Repeat the records below exactly, leaving out any pictures.

Record set>
:::::
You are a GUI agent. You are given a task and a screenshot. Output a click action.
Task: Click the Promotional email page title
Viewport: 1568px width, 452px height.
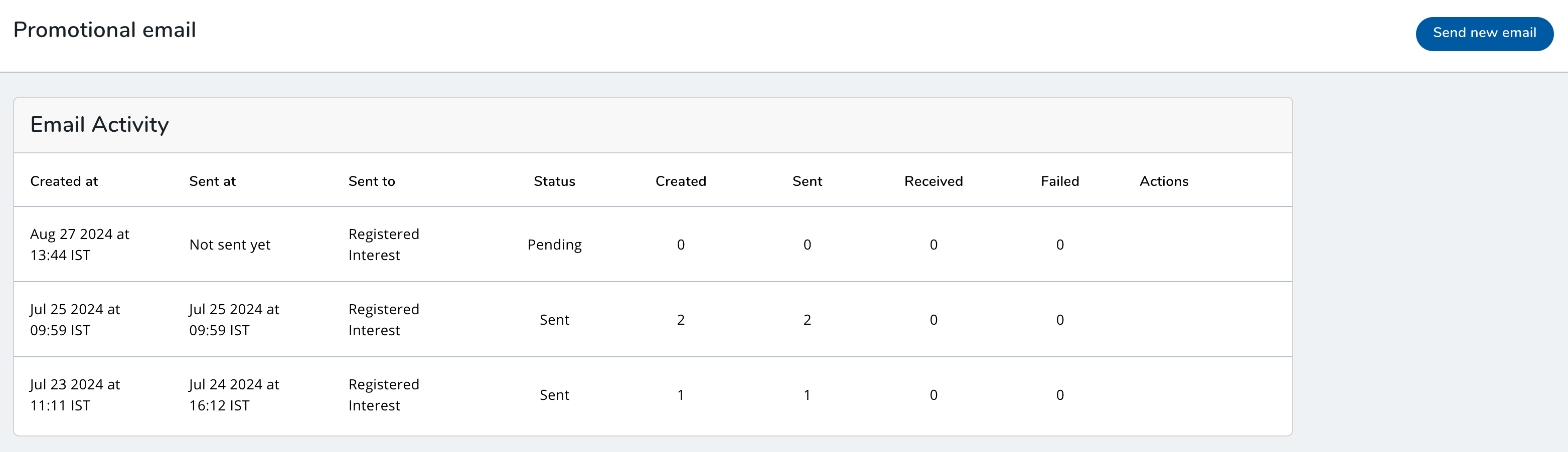105,30
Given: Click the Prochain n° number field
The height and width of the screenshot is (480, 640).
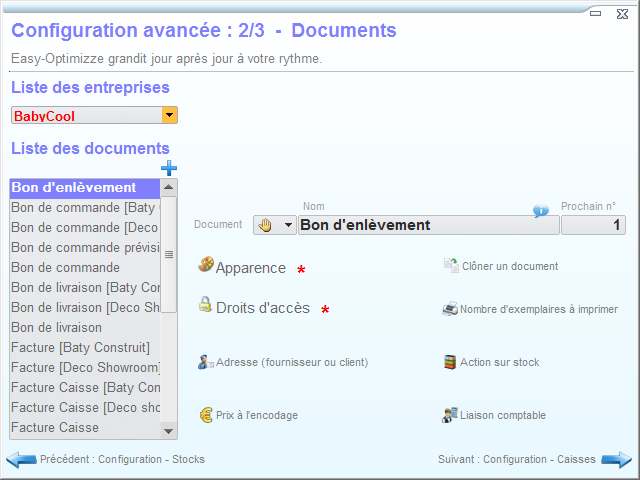Looking at the screenshot, I should (592, 225).
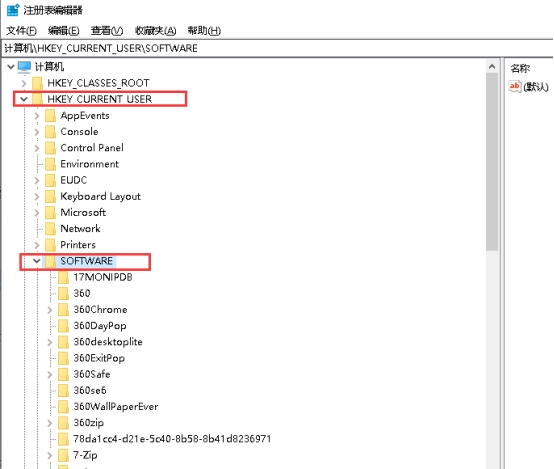Expand the Control Panel key
The width and height of the screenshot is (554, 469).
point(37,148)
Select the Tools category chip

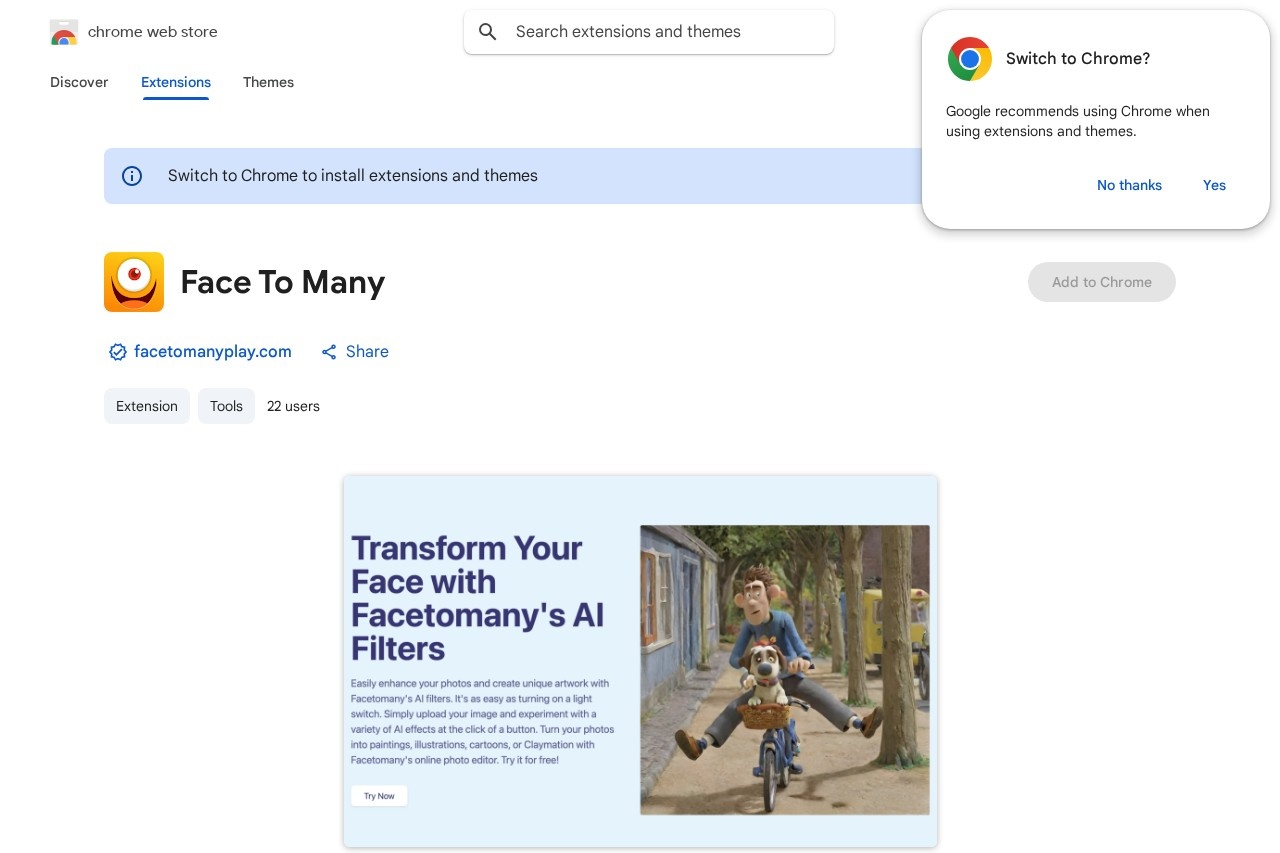pyautogui.click(x=226, y=406)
:::::
Task response>
You are a GUI agent. You are given a task and a screenshot. Output a click action.
Task: Click the Promotional email page title
Viewport: 1568px width, 452px height.
105,30
Given: Click the Prochain n° number field
The height and width of the screenshot is (480, 640).
Looking at the screenshot, I should (592, 225).
Expand the Control Panel key
The width and height of the screenshot is (554, 469).
point(37,148)
Select the Tools category chip

pyautogui.click(x=226, y=406)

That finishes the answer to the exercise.